Componentes: Ambos tests se realizan en una muestra de sangre y combinan 5 marcadores indirectos de fibrosis (alfa-2-macroglobulina, haptoglobina, apolipoproteína A1, bilirrubina total y gama glutamil transpeptidasa) para FibroTest y agrega la determinación de ALT, para ActiTest.
Alfa-2 macroglobulina: es una proteína de origen hepático, cuya síntesis y concentración sérica aumentan en la fibrosis. Ejerce un efecto inhibitorio sobre determinadas colagenasas y en consecuencia, la fibrosis se incrementa por una menor degradación de la matriz extracelular.
Haptoglobina: es otra proteína de síntesis hepática, cuya concentración disminuye durante la fibrogénesis. Esta reducción es independiente de la hemólisis o del la insuficiencia hepática.
Apolipoproteína A1 (ApoA1): también de origen hepático. Su concentración sérica disminuye en la fibrosis por dificultades en su excreción y una menor transcripción.
Bilirrubina total: su concentración puede incrementarse en la fibrosis, por modificaciones inducidas en sus transportadores.
Gama glutamil transpeptidasa: es una enzima de origen hepático, cuya concentración puede incrementarse durante la fibrosis. El mecanismo de este incremento es desconocido.
Alanina amino transferasa (ALT): enzima de origen hepático que aumenta en sangre durante procesos necro-inflamatorios de origen hepático.

Valoración: Numerosos estudios avalan la capacidad del FibroTest para evaluar el grado de fibrosis hepática, tanto en infectados con HCV así como en co-infectados HCV-HIV. Scores avanzados se relacionan con la presencia de várices esofágicas y cirrosis hepática.
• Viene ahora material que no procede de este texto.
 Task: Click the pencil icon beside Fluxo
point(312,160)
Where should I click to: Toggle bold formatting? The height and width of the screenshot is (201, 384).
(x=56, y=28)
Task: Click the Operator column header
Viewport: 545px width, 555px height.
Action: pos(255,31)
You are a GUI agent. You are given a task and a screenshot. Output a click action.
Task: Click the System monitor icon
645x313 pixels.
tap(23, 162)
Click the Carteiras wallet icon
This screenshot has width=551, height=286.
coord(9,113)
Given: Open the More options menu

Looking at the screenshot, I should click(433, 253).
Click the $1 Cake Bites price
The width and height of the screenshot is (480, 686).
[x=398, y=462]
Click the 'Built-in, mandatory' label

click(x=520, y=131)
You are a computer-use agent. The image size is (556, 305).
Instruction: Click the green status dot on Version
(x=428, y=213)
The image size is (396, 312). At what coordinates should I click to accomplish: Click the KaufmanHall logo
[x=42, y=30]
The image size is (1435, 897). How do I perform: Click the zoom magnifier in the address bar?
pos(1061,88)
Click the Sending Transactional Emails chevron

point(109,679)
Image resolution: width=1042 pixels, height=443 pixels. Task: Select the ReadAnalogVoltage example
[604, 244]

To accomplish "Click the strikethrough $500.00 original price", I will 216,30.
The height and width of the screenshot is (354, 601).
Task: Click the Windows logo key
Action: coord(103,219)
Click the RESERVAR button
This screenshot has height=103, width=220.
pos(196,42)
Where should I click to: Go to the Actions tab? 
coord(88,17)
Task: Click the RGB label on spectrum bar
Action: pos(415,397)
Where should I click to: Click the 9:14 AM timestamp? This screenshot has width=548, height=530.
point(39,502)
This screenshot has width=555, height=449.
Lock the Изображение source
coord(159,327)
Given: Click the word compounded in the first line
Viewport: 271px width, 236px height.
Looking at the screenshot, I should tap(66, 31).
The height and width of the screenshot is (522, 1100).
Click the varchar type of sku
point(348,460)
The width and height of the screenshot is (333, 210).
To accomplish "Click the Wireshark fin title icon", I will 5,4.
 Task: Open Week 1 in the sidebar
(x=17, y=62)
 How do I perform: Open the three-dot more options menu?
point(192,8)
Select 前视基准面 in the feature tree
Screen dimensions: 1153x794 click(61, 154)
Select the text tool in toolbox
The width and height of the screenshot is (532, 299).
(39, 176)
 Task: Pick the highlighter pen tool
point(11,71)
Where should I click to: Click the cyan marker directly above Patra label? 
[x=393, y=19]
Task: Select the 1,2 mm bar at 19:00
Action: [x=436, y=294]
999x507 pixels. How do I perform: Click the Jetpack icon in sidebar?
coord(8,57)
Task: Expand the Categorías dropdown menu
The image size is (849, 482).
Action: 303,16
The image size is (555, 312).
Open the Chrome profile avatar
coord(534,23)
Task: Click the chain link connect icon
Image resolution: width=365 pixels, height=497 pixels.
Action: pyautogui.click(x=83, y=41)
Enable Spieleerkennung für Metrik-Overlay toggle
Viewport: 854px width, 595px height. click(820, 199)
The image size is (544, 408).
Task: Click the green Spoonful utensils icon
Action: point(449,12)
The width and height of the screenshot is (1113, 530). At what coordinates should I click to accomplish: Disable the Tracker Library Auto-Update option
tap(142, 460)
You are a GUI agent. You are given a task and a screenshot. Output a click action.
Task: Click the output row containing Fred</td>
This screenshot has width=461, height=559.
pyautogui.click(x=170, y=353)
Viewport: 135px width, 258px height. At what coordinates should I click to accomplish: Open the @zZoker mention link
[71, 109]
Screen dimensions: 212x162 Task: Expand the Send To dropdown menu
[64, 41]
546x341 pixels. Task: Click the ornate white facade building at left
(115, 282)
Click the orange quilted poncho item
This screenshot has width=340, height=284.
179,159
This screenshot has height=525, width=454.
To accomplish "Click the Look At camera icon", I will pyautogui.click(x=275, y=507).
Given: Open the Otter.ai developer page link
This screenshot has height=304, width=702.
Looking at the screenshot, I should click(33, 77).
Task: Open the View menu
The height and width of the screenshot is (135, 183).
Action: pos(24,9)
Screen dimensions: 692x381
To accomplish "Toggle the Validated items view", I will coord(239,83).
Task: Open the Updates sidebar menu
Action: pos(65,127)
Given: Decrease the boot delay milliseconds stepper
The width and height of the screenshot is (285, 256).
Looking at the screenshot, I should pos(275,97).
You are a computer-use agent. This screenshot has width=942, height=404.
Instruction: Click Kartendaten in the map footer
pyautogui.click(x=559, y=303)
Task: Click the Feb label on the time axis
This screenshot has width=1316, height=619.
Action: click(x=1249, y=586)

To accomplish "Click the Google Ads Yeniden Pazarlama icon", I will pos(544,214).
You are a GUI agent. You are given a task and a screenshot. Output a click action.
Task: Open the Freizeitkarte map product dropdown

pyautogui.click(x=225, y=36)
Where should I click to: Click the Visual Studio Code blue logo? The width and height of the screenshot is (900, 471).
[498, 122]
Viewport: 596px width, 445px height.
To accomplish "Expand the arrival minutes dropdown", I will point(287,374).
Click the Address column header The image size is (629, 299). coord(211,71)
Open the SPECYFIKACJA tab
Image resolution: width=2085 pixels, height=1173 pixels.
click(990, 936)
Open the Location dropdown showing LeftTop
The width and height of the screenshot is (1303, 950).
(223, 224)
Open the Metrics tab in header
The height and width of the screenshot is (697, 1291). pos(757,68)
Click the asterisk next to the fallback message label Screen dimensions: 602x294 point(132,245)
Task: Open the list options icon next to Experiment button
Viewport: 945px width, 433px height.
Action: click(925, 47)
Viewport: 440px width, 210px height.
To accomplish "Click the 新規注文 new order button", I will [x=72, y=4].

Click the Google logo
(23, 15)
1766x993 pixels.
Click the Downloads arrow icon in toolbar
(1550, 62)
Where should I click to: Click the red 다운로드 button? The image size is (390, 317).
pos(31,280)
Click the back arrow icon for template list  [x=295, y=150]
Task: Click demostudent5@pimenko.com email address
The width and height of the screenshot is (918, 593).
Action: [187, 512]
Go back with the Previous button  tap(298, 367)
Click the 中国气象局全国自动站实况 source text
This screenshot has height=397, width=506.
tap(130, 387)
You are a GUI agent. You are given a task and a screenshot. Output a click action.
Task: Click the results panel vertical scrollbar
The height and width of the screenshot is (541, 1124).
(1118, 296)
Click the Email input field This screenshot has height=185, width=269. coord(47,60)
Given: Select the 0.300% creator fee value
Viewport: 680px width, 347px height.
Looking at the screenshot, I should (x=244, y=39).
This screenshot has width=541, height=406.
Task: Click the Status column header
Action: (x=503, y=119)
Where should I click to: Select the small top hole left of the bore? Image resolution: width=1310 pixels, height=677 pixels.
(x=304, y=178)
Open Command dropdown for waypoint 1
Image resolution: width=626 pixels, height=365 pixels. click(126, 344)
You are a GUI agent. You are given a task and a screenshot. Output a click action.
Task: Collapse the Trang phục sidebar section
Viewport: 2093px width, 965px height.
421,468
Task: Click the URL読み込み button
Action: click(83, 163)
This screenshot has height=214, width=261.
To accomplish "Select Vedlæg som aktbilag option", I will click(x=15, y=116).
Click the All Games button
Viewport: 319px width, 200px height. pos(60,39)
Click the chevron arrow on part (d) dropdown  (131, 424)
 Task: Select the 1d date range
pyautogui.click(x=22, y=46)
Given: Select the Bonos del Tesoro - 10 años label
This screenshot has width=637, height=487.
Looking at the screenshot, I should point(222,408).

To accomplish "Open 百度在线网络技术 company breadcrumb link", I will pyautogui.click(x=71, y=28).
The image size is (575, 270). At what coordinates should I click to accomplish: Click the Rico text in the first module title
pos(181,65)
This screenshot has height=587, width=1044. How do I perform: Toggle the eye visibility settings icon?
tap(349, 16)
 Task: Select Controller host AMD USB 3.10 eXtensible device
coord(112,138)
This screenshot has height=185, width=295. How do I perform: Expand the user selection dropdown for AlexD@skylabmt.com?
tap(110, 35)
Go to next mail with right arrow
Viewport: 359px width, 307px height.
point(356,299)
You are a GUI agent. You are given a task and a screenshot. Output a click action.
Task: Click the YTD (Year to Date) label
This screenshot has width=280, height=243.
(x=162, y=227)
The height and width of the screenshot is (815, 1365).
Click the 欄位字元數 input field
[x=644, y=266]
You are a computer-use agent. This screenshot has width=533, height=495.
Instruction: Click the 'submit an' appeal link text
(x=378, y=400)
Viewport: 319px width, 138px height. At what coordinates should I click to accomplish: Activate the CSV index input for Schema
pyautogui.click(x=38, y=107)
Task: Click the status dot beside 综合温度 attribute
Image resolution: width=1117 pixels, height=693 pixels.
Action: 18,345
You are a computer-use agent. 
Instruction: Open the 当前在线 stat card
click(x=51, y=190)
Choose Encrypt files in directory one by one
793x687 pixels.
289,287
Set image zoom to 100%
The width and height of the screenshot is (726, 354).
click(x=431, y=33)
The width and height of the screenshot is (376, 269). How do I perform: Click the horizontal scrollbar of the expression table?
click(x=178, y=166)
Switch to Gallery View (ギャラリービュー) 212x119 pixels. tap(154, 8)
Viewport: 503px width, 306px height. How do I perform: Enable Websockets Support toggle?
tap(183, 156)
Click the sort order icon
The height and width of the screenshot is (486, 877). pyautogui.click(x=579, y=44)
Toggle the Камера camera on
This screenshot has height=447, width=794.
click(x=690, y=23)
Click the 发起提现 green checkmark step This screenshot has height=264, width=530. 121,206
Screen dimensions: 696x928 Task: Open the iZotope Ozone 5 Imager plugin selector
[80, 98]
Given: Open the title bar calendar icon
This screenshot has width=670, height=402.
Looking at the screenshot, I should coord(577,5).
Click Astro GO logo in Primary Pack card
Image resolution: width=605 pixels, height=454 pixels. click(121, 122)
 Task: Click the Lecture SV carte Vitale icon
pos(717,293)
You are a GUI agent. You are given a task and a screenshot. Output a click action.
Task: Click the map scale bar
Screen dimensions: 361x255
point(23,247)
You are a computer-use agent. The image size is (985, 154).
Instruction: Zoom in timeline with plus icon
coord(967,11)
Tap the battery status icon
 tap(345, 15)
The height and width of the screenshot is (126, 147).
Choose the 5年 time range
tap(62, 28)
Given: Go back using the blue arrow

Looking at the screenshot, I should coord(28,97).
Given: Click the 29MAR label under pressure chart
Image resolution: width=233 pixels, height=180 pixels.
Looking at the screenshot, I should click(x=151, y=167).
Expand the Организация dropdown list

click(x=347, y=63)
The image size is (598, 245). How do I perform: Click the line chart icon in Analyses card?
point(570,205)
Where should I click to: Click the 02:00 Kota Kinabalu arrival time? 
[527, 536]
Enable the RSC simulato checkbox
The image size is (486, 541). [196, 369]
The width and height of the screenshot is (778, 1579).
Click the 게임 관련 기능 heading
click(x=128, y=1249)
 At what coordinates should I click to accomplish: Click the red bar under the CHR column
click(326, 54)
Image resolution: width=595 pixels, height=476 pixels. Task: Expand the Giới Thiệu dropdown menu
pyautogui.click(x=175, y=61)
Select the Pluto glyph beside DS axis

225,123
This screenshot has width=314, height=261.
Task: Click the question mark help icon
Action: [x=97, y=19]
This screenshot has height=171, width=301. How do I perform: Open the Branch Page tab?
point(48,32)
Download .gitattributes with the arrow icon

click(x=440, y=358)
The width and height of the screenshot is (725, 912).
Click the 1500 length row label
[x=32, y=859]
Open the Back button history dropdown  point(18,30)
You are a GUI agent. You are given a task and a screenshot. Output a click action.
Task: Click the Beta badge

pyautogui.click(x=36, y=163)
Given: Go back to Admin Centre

También se ha planteado su utilización para evaluar la progresión/regresión de fibrosis en respuesta a la terapéutica. Las causas principales de falla del Fibrotest fueron: enfermedad de Gilbert y hemólisis. Otro aspecto interesante es su valor complementario con el Fibroscan, dado que la utilización conjunta limitaría aun más la indicación de la punción biopsia hepática.
En síntesis; la punción biopsia hepática brinda una información exacta, aunque limitada y sujeta a error de muestreo, en diversas enfermedades hepáticas en las que hasta ahora estaba formalmente indicada. Sin embargo, su costo y eventuales riesgos han derivado en la necesidad de desarrollo de técnicas no invasivas, simples y accesibles. La creciente incidencia de las hepatopatías, particularmente asociadas al síndrome metabólico y a la infección por HCV justifican la necesaria disponibilidad de estas metodologías diagnósticas, aplicables a la evaluación dinámica de las enfermedades y sus respuestas terapéuticas.